There was nothing to forgive. The kiss did not hound her—lies she told herself. She cherished it. Relived it over and over because it sang through her blood like a perfect melody. It may be the only memory of passion she'd have to look back on after she let a husband she did not love into her bed.

The only memory? How sad, how pitiful. "How can I grant forgiveness when I want nothing more than another kiss?"

Every sound around them fizzled into silence—the rush of the stream, the patter of the rain, the hush of their separate breaths. Then he stepped closer, his thighs brushing against her skirts, and his hand nestled beneath her chin, lifting it, forcing her to meet his gaze.

"Do not say it if you do not mean it."

She was soaked and sad, lonely, and the adrenaline of her nighttime mission still buzzed through her. "I will likely marry soon and?—"

"It is already arranged?"

"Not yet. Soon. But it is not likely I'll know passion."

"A true tragedy."

"Not if I explore passion now." Give into impulse one more time. "Before I marry a man who will never know me." Not truly. What man could she ever share all of herself with? What man would love her knowing why she'd married him?

"What are you saying?" he asked.

He was flippant and charming. He took liberties and he teased. But he cared, too. He was no thoughtless aristocrat using her as a plaything. He was a working man with calluses on his palms. This the kind of man she wanted, but not the kind of man she'd have in the end. At least she'd have the memory of his touch, of the desire hot in his eyes, when she married herself to cold duty.

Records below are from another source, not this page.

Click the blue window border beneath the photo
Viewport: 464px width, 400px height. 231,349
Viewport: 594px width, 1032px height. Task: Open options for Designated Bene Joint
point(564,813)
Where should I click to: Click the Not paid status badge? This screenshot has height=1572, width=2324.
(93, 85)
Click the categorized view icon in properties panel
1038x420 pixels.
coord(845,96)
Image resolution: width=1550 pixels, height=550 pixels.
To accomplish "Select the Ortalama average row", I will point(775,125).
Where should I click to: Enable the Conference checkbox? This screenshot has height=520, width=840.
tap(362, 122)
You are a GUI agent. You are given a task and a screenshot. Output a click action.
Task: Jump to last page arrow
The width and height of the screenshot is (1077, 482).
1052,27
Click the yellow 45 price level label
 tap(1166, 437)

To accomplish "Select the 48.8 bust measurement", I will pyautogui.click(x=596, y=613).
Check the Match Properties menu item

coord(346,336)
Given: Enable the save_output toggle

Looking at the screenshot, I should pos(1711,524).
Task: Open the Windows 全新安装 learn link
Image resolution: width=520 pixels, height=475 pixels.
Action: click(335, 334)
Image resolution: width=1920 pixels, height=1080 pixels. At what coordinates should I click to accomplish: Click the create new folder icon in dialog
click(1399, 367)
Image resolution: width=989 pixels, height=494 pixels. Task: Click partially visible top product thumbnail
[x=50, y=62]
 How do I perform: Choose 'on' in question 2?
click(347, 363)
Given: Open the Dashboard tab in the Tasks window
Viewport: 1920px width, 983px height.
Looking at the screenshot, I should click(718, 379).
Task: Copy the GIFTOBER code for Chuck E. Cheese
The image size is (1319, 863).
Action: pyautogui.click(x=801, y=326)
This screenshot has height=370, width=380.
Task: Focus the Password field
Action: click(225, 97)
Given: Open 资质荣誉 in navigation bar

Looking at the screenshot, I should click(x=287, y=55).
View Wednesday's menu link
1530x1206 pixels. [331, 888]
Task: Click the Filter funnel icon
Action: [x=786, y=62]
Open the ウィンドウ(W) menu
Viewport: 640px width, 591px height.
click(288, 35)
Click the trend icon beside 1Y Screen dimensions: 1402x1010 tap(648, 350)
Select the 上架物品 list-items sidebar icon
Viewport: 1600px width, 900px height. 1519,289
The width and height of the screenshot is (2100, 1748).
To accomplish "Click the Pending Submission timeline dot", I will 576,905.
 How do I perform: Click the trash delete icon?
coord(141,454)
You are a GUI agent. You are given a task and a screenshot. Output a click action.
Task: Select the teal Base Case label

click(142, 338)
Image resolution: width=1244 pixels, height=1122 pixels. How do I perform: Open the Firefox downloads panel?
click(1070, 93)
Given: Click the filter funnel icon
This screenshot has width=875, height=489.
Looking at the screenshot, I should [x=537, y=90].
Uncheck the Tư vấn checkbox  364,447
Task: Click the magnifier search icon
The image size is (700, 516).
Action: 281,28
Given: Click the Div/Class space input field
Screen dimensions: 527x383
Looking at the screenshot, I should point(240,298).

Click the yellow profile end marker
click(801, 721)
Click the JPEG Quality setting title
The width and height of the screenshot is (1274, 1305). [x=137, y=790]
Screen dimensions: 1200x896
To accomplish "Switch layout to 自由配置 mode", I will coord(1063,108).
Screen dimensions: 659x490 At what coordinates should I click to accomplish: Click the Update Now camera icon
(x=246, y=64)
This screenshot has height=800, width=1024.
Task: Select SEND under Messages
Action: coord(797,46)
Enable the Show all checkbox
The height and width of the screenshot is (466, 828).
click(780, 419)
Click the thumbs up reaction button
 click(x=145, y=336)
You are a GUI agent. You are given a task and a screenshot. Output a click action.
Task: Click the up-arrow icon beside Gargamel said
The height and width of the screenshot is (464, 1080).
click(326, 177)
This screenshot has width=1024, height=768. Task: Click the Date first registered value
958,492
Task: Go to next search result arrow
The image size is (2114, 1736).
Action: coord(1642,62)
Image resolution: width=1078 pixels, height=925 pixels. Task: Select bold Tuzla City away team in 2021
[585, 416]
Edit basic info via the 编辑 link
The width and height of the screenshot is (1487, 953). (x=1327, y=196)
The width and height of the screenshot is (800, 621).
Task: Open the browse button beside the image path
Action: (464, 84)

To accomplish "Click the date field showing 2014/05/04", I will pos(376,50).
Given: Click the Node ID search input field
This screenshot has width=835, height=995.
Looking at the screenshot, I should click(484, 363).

"I'm asking you to show me what passion is like. I wish to learn of pleasure before it is too late."

His jaw shifted side to side for a moment as he looked through the trees to the road in the distance. Then it softened, and so did his lips, and his hand beneath her chin smoothed around to the back of her neck, pulling her tight against his hard body. "If I go to hell for kissing you, so be it. The taste of your tongue is worth eternal damnation."

When he crashed his mouth against hers, the flames leapt to life, consuming, raging, ruining. Sinning was a sweet thing, and instead of falling into hell as she fell into this man's lips, she found heaven quite reachable on earth.